**ACTION ITEM:** Retyping all the entries exactly is the whole task.

(Items from a data source)

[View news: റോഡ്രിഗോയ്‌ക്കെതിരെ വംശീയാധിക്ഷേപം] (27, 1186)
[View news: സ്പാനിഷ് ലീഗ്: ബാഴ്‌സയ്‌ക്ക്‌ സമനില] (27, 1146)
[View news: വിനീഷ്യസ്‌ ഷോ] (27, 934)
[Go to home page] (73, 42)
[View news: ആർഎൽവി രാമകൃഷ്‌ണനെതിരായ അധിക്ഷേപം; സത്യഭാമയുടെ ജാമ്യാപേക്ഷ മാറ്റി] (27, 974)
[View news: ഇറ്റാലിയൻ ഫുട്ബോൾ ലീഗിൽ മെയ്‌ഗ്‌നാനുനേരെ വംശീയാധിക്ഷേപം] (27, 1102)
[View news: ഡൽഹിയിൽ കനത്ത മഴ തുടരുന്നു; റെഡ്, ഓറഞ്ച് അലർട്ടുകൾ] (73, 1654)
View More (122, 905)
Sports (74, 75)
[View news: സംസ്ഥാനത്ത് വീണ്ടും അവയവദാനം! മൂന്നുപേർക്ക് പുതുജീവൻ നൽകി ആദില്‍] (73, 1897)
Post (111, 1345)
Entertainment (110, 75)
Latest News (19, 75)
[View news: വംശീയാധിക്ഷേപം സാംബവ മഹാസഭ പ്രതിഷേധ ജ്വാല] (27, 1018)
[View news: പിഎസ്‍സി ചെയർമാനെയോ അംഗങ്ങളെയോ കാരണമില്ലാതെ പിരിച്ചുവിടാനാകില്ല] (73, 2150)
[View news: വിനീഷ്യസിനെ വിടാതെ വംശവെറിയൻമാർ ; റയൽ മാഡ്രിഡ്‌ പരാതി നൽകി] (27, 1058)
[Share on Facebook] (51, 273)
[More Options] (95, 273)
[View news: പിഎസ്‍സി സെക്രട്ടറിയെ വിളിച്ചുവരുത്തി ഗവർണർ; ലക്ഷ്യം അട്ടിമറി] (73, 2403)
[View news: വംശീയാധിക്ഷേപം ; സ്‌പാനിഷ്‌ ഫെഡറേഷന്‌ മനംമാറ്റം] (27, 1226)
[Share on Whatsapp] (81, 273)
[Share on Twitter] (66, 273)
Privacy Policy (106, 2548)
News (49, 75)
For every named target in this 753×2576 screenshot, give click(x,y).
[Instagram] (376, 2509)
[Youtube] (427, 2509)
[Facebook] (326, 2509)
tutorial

**EXERCISE ANSWER:**
[View news: റോഡ്രിഗോയ്‌ക്കെതിരെ വംശീയാധിക്ഷേപം] (27, 1186)
[View news: സ്പാനിഷ് ലീഗ്: ബാഴ്‌സയ്‌ക്ക്‌ സമനില] (27, 1146)
[View news: വിനീഷ്യസ്‌ ഷോ] (27, 934)
[Go to home page] (73, 42)
[View news: ആർഎൽവി രാമകൃഷ്‌ണനെതിരായ അധിക്ഷേപം; സത്യഭാമയുടെ ജാമ്യാപേക്ഷ മാറ്റി] (27, 974)
[View news: ഇറ്റാലിയൻ ഫുട്ബോൾ ലീഗിൽ മെയ്‌ഗ്‌നാനുനേരെ വംശീയാധിക്ഷേപം] (27, 1102)
[View news: ഡൽഹിയിൽ കനത്ത മഴ തുടരുന്നു; റെഡ്, ഓറഞ്ച് അലർട്ടുകൾ] (73, 1654)
View More (122, 905)
Sports (74, 75)
[View news: സംസ്ഥാനത്ത് വീണ്ടും അവയവദാനം! മൂന്നുപേർക്ക് പുതുജീവൻ നൽകി ആദില്‍] (73, 1897)
Post (111, 1345)
Entertainment (110, 75)
Latest News (19, 75)
[View news: വംശീയാധിക്ഷേപം സാംബവ മഹാസഭ പ്രതിഷേധ ജ്വാല] (27, 1018)
[View news: പിഎസ്‍സി ചെയർമാനെയോ അംഗങ്ങളെയോ കാരണമില്ലാതെ പിരിച്ചുവിടാനാകില്ല] (73, 2150)
[View news: വിനീഷ്യസിനെ വിടാതെ വംശവെറിയൻമാർ ; റയൽ മാഡ്രിഡ്‌ പരാതി നൽകി] (27, 1058)
[Share on Facebook] (51, 273)
[More Options] (95, 273)
[View news: പിഎസ്‍സി സെക്രട്ടറിയെ വിളിച്ചുവരുത്തി ഗവർണർ; ലക്ഷ്യം അട്ടിമറി] (73, 2403)
[View news: വംശീയാധിക്ഷേപം ; സ്‌പാനിഷ്‌ ഫെഡറേഷന്‌ മനംമാറ്റം] (27, 1226)
[Share on Whatsapp] (81, 273)
[Share on Twitter] (66, 273)
Privacy Policy (106, 2548)
News (49, 75)
For every named target in this 753×2576 screenshot, give click(x,y).
[Instagram] (376, 2509)
[Youtube] (427, 2509)
[Facebook] (326, 2509)
tutorial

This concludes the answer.